**TASK DESCRIPTION:** Each line from the one that contains "has height=630, width=1200." to the end of the entries must be copied word for word, and only those lines.

⟨

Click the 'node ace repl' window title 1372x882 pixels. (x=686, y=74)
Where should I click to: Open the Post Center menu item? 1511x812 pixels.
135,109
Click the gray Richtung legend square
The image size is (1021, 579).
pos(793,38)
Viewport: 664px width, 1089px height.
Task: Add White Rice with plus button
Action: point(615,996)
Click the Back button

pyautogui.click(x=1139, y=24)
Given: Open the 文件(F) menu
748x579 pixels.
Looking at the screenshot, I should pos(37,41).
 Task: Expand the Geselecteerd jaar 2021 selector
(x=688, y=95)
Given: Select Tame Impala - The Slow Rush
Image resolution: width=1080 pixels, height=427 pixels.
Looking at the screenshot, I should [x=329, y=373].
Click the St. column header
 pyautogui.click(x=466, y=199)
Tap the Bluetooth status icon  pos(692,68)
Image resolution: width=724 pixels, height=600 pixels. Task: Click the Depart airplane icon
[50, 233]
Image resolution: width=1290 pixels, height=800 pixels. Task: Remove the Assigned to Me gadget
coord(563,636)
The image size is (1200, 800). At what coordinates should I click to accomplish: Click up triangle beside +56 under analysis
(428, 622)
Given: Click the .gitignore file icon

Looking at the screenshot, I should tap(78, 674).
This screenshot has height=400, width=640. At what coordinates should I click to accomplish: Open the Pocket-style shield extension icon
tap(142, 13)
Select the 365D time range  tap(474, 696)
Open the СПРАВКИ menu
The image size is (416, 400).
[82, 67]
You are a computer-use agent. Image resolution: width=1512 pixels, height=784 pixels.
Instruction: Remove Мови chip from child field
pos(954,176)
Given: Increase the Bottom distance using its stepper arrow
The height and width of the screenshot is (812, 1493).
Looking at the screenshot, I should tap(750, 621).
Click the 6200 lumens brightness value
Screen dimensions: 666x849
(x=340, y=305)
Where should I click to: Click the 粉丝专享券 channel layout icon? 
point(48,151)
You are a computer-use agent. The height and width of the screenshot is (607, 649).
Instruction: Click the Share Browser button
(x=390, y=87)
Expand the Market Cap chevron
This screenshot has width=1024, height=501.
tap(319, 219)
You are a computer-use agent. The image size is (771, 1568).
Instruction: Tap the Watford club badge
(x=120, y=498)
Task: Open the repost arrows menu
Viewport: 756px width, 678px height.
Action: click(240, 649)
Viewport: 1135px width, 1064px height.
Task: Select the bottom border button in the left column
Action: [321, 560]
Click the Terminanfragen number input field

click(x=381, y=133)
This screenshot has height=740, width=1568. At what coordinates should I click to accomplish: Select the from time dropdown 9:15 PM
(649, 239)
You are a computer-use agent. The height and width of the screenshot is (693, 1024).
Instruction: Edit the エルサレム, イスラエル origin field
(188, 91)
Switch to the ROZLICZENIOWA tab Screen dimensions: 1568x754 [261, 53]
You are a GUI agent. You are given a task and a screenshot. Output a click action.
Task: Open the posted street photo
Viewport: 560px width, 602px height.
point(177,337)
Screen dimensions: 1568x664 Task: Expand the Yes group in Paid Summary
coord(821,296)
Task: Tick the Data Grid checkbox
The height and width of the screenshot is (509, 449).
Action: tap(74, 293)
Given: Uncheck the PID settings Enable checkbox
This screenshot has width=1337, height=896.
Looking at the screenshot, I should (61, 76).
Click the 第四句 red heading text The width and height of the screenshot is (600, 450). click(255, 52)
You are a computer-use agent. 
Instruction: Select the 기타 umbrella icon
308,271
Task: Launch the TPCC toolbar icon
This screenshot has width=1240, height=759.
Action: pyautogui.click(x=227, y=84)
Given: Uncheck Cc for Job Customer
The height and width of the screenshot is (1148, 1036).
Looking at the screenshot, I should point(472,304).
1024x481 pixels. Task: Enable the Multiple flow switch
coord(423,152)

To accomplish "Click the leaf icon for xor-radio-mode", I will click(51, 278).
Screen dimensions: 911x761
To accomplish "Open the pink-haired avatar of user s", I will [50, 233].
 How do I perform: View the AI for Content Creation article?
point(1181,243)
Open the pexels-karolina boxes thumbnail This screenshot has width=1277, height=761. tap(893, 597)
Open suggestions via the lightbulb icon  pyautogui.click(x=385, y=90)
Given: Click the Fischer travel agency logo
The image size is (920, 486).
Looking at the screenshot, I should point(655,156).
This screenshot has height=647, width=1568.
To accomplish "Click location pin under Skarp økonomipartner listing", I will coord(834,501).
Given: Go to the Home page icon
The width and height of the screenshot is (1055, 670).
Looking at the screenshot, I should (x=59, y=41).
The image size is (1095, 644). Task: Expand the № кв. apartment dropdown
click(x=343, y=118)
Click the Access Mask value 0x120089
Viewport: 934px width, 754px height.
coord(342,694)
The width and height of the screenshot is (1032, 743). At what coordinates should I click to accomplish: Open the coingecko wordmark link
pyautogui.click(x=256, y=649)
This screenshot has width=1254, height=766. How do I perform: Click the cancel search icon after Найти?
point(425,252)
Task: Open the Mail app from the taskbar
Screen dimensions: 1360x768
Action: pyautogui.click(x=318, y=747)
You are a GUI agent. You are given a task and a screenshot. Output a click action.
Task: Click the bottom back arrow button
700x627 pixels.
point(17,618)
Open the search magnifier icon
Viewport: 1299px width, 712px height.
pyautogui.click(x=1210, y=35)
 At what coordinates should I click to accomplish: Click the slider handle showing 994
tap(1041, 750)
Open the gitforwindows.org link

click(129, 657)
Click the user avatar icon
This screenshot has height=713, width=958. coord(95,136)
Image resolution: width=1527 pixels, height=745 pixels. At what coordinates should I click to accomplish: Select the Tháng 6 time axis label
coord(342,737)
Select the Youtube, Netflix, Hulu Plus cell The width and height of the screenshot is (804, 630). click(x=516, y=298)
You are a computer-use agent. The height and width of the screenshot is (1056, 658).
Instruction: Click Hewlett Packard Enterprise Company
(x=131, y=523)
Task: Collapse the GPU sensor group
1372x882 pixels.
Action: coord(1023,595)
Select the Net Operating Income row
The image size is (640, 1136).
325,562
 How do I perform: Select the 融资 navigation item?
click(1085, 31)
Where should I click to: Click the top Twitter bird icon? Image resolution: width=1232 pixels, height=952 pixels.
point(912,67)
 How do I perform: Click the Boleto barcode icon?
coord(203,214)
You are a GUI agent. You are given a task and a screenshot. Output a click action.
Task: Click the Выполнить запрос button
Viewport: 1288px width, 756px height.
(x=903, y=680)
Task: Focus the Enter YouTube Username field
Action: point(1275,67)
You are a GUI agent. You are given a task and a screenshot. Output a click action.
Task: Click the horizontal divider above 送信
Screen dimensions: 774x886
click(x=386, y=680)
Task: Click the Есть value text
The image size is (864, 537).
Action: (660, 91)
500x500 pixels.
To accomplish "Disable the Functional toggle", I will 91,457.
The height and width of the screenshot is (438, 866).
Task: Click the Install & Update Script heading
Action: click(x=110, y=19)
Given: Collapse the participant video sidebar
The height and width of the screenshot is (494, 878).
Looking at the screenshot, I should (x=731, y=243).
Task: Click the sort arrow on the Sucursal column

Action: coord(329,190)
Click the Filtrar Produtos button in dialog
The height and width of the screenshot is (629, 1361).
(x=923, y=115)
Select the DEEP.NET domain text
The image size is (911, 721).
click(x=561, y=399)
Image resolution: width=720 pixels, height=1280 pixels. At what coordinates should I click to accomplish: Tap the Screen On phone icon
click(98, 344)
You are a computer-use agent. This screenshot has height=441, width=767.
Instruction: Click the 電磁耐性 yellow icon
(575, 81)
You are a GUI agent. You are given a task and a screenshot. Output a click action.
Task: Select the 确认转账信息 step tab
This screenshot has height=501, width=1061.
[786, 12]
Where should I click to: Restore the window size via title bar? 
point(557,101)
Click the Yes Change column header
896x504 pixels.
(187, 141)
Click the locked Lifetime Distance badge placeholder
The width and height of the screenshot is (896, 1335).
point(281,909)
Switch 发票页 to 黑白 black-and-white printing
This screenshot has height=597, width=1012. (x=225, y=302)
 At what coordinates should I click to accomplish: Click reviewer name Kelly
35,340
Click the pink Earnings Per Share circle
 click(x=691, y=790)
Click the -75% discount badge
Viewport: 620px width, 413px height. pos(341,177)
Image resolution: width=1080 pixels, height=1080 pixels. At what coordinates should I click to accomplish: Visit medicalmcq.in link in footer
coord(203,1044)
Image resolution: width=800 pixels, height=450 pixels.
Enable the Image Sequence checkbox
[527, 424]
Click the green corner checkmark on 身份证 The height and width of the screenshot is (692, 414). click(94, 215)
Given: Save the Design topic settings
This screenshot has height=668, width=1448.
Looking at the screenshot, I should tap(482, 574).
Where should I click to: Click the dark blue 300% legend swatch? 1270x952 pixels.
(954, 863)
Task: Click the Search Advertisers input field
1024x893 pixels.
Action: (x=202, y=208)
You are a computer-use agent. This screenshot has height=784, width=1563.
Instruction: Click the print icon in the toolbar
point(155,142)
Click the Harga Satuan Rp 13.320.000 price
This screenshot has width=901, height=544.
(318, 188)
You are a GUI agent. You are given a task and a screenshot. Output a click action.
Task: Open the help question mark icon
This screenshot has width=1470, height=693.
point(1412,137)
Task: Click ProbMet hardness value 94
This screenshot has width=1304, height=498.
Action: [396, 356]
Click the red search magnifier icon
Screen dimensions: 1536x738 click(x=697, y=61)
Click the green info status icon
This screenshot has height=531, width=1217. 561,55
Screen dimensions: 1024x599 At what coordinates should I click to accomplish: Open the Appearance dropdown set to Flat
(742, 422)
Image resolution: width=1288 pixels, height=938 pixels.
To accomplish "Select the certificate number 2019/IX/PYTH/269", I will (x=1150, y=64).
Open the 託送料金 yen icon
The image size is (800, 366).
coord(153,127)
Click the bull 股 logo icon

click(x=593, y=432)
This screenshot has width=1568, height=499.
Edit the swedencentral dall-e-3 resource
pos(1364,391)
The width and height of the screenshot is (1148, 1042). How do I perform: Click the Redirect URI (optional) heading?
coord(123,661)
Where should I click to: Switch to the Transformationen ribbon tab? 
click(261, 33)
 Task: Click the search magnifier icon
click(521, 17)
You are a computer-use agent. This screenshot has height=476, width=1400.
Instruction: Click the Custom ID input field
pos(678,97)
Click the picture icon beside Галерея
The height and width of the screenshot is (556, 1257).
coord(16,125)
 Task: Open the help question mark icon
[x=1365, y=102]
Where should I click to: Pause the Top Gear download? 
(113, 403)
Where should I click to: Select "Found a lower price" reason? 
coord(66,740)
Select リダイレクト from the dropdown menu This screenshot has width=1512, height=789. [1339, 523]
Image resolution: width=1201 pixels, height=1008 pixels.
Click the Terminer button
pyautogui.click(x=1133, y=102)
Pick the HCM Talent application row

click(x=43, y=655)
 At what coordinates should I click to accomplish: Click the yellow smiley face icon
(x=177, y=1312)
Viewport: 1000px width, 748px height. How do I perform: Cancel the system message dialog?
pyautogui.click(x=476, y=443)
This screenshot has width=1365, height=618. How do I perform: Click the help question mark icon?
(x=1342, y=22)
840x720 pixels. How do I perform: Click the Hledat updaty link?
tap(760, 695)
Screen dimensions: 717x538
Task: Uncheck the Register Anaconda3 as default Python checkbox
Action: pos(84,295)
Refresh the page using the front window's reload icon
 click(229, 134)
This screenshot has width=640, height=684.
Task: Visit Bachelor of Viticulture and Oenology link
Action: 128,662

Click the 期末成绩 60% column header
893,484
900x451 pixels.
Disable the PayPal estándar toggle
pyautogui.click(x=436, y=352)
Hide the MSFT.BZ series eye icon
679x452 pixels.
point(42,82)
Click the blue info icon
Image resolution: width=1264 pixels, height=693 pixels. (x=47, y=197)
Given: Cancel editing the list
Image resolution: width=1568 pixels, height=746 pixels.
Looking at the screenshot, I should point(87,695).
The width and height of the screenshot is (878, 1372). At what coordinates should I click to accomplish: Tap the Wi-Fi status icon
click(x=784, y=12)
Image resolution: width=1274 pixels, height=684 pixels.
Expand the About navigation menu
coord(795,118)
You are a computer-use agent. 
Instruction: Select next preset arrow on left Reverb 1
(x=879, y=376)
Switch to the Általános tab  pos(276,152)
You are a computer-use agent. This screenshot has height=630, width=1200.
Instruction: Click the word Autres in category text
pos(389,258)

⟩

**RESULT OF THE TASK:**
You are a computer-use agent. This screenshot has height=630, width=1200.
Instruction: Click the word Autres in category text
pos(389,258)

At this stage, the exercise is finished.